From India. The swiftest animal on earth, with a lion’s torso, stag’s hindquarters, and horse’s head.

Long

A benevolent Chinese dragon. Overseer of clouds, seas, lakes, and rivers. Bringer of rain. It is an amalgam of many animals, with a camel’s head, a stag’s horns, a snake’s neck, an eagle’s claws, a fish’s scales, and a bull’s tail.

Makara

An amphibious creature, crocodilian but with a snout that resembles an elephant’s trunk. It originated in India as a composite beast—elephant and snake—that represented the duality of good and evil.

Mandrake

A root with the form of a man, it inhabits the divide between the plant and animal kingdoms. It is said to have originated in the dank soil at the foot of gallows, where hanged men fell. When torn from the ground, it screams like a man, and those who uproot it perish instantly.

Manticore

A lion with a human face, three rows of razor-sharp teeth, and a tail studded with poisonous darts that it can shoot at its prey. In India it is believed that the manticore was the ancestor of all man-eating cats: lions, tigers, and leopards.

Mermecolion

The “Ant-Lion,” attested to by Aelian, Strabo, and Physiologus himself as the improbable offspring of a lion and an ant. It is a lion in its foreparts, an ant in the rear. A beast so fantastical that, by definition, it cannot survive. Half its body will not tolerate meat; the other half cannot digest grain; therefore, it starves to death.

Naga

From India. A large serpent, hooded like a cobra, that has dominion over oceans, rivers, and rain.
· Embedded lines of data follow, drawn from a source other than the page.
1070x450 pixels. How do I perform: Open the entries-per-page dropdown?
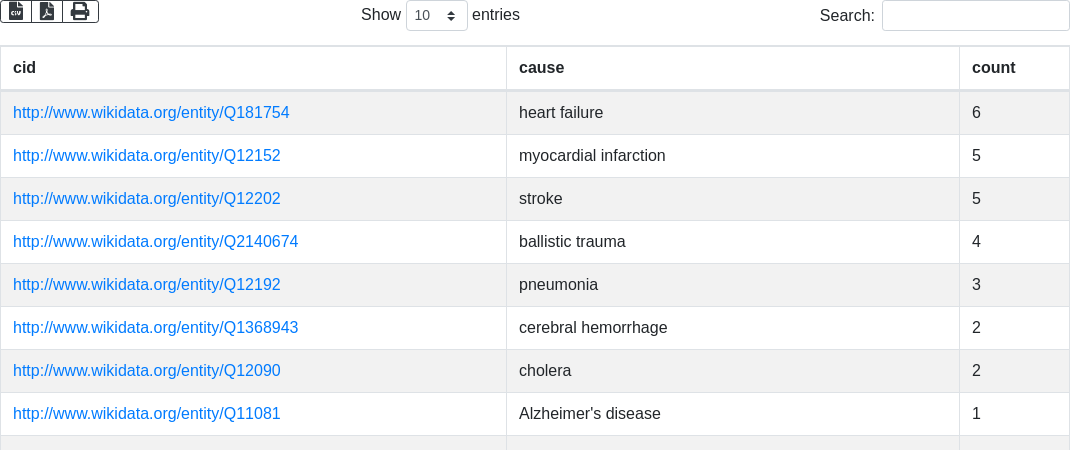pos(436,16)
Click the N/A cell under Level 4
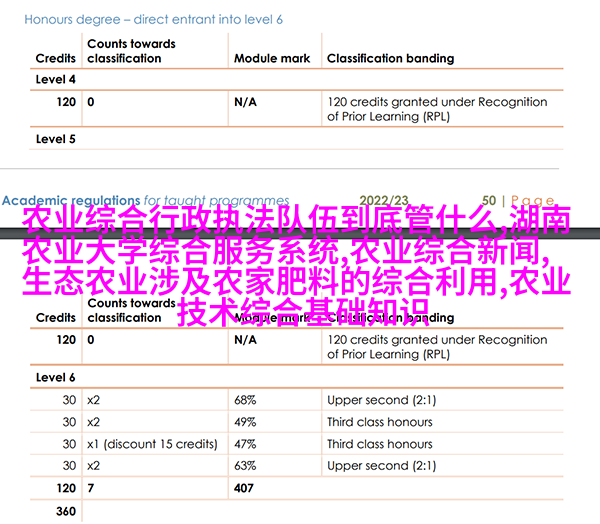 tap(245, 102)
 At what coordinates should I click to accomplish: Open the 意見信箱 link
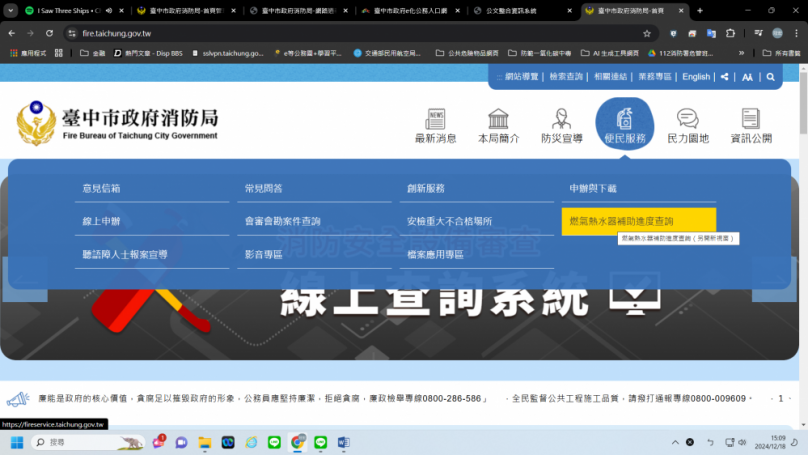click(x=102, y=188)
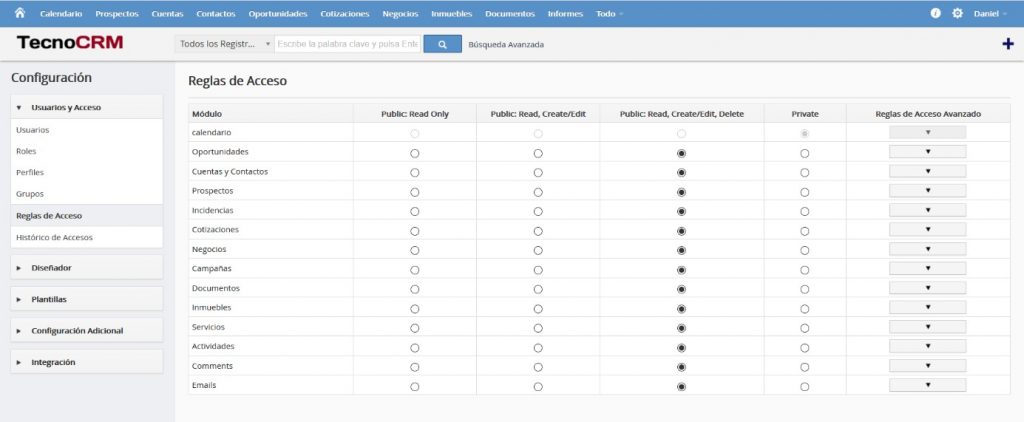The width and height of the screenshot is (1024, 422).
Task: Set Oportunidades to Public: Read Only
Action: coord(415,153)
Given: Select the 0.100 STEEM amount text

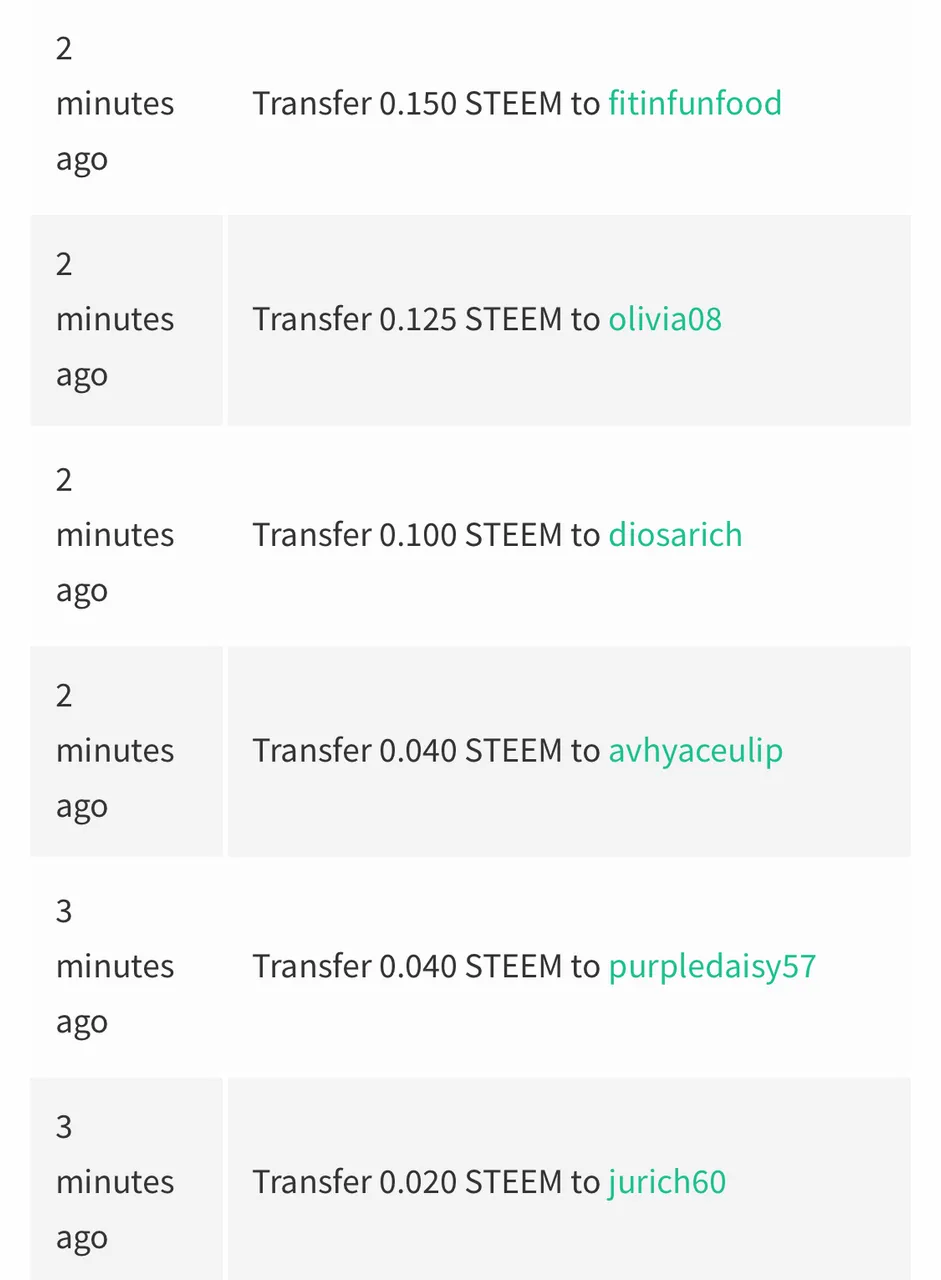Looking at the screenshot, I should (470, 535).
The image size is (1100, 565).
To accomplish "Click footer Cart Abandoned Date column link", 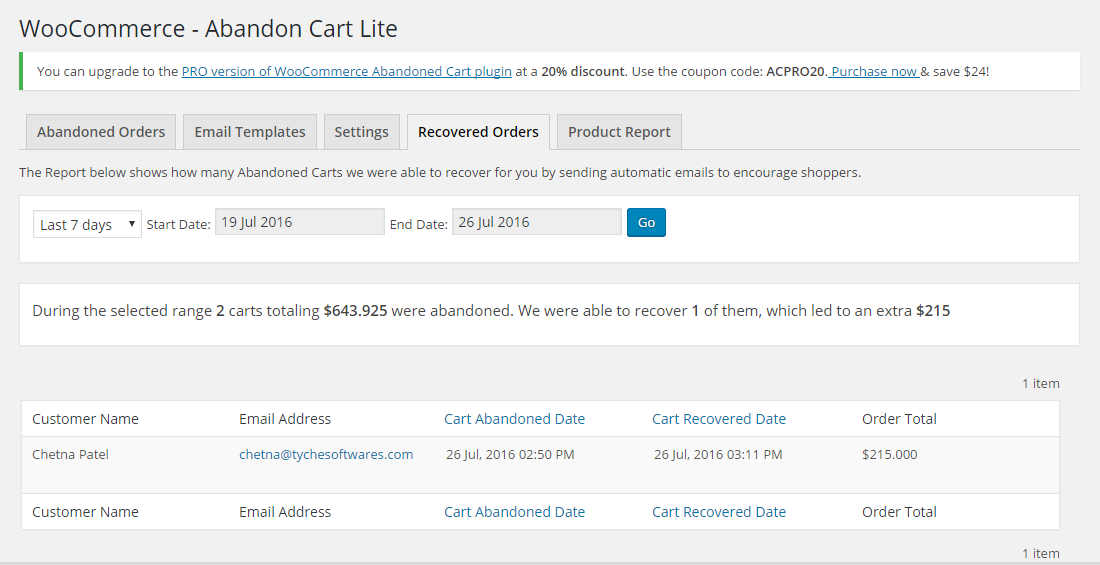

Guardian of treasures, it lives in sumptuous palaces on the seafloor. It can confer invisibility on men underwater. Female nagas, naginis, are semihuman and beautiful, like mermaids, and often fall in love with mortal men.

Nine-tailed Fox

A fox that lives for a thousand years, at which point it sprouts nine tails and ascends to heaven. A trickster and master of illusion, by moonlight it can transform a hut into a palace and assume any human shape.

Nue

A fourfold beast—badger, monkey, tiger, serpent—that is visible only by moonlight. At death, it dissolves like snow.

Pazuzu

From Assyria. A harbinger of disease, with a human head, bird’s wings, and lion’s paws.

Peryton

A high-flying bird with the head and forelegs of a deer that casts the shadow of a man. It originated on the continent of Atlantis and now nests in caves on the Rock of Gibraltar, subsisting on soil and salt water.

Phoenix

A large bird with iridescent wings, eyes blue as the sea and feathers the color of fire. Sustained by air alone, it neither eats nor drinks. It resides in paradise, nesting in the date palm, and every thousand years dies and is reborn. Its song is so beautiful it was the basis for the first musical scale.